For convenience, I'll paste the relevant section here:
Now that we know how to launch the predefined MapreducePipeline, let’s take a look at implementing and running our own custom pipeline jobs. The pipeline library provides a low-level library for launching arbitrary distributed computing jobs within appengine, but, for now, we’ll talk specifically about how we can use this to help us chain mapreduce jobs together. Let’s extend our previous example to also output a reverse index of characters and IDs.
First, we define the parent pipeline job.
class ChainMapReducePipeline(mapreduce.base_handler.PipelineBase):
def run(self):
deduped_blob_key = (
yield mapreduce.mapreduce_pipeline.MapreducePipeline(
"test_combiner",
"main.map",
"main.reduce",
"mapreduce.input_readers.RandomStringInputReader",
"mapreduce.output_writers.BlobstoreOutputWriter",
combiner_spec="main.combine",
mapper_params={
"string_length": 1,
"count": 500,
},
reducer_params={
"mime_type": "text/plain",
},
shards=16))
char_to_id_index_blob_key = (
yield mapreduce.mapreduce_pipeline.MapreducePipeline(
"test_chain",
"main.map2",
"main.reduce2",
"mapreduce.input_readers.BlobstoreLineInputReader",
"mapreduce.output_writers.BlobstoreOutputWriter",
# Pass output from first job as input to second job
mapper_params=(yield BlobKeys(deduped_blob_key)),
reducer_params={
"mime_type": "text/plain",
},
shards=4))
This launches the same job as the first example, takes the output from that job, and feeds it into the second job, which reverses each entry. Notice that the result of the first pipeline yield is passed in to mapper_params of the second job. The pipeline library uses magic to detect that the second pipeline depends on the first one finishing and does not launch it until the deduped_blob_key has resolved.
Next, I had to create the BlobKeys helper class. At first, I didn’t think this was necessary, since I could just do:
mapper_params={"blob_keys": deduped_blob_key},
But, this didn’t work for two reasons. The first is that “generator pipelines cannot directly access the outputs of the child Pipelines that it yields”. The code above would require the generator pipeline to create a temporary dict object with the output of the first job, which is not allowed. The second is that the string returned by BlobstoreOutputWriter is of the format “/blobstore/”, but BlobstoreLineInputReader expects simply “”. To solve these problems, I made a little helper BlobKeys class. You’ll find yourself doing this for many jobs, and the pipeline library even includes a set of common wrappers, but they do not work within the MapreducePipeline framework, which I discuss at the bottom of this section.

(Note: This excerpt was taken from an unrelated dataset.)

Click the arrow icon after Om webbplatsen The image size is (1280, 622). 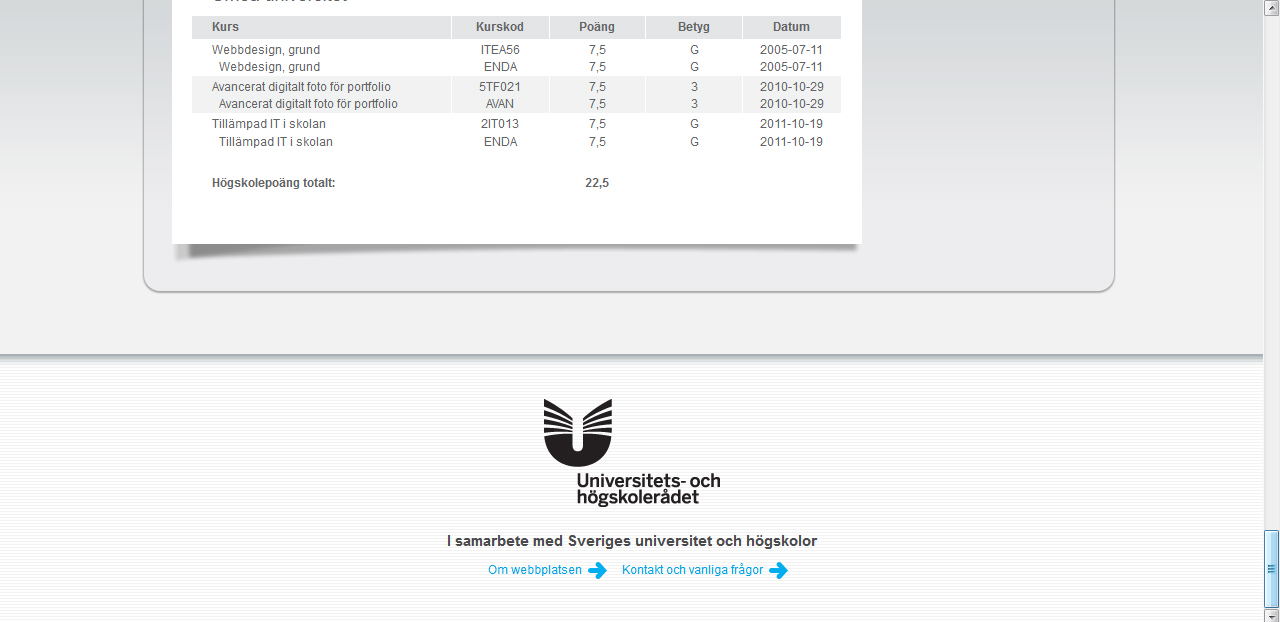[x=597, y=571]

class BlobKeys(third_party.mapreduce.base_handler.PipelineBase):
"""Returns a dictionary with the supplied keyword arguments."""
def run(self, keys):
# Remove the key from a string in this format:
# /blobstore/<key>
return {
"blob_keys": [k.split("/")[-1] for k in keys]
}
Here is the code for the map2 and reduce2 functions:
def map2(data):
# BlobstoreLineInputReader.next() returns a tuple
start_position, line = data
# Split input based on previous reduce() output format
elements = line.split(" - ")
random_id = elements[0]
char = elements[1]
# Swap 'em
yield (char, random_id)
def reduce2(key, values):
# Create the reverse index entry
yield "%s - %s\n" % (key, ",".join(values))
I'm unfamiliar with google-app-engine, however couldn't you put all of the job-configurations in a single main program and then run them in sequence? something like the following? I think this works in normal map-reduce programs, so if google-app-engine code isn't too different it should work fine.
Configuration conf1 = getConf();
Configuration conf2 = getConf();
Configuration conf3 = getConf();
Configuration conf4 = getConf();
//whatever configuration you do for the jobs
Job job1 = new Job(conf1,"name1");
Job job2 = new Job(conf2,"name2");
Job job3 = new Job(conf3,"name3");
Job job4 = new Job(conf4,"name4");
//setup for the jobs here
job1.waitForCompletion(true);
job2.waitForCompletion(true);
job3.waitForCompletion(true);
job4.waitForCompletion(true);
You need the appengine-pipeline project, which is meant for exactly this.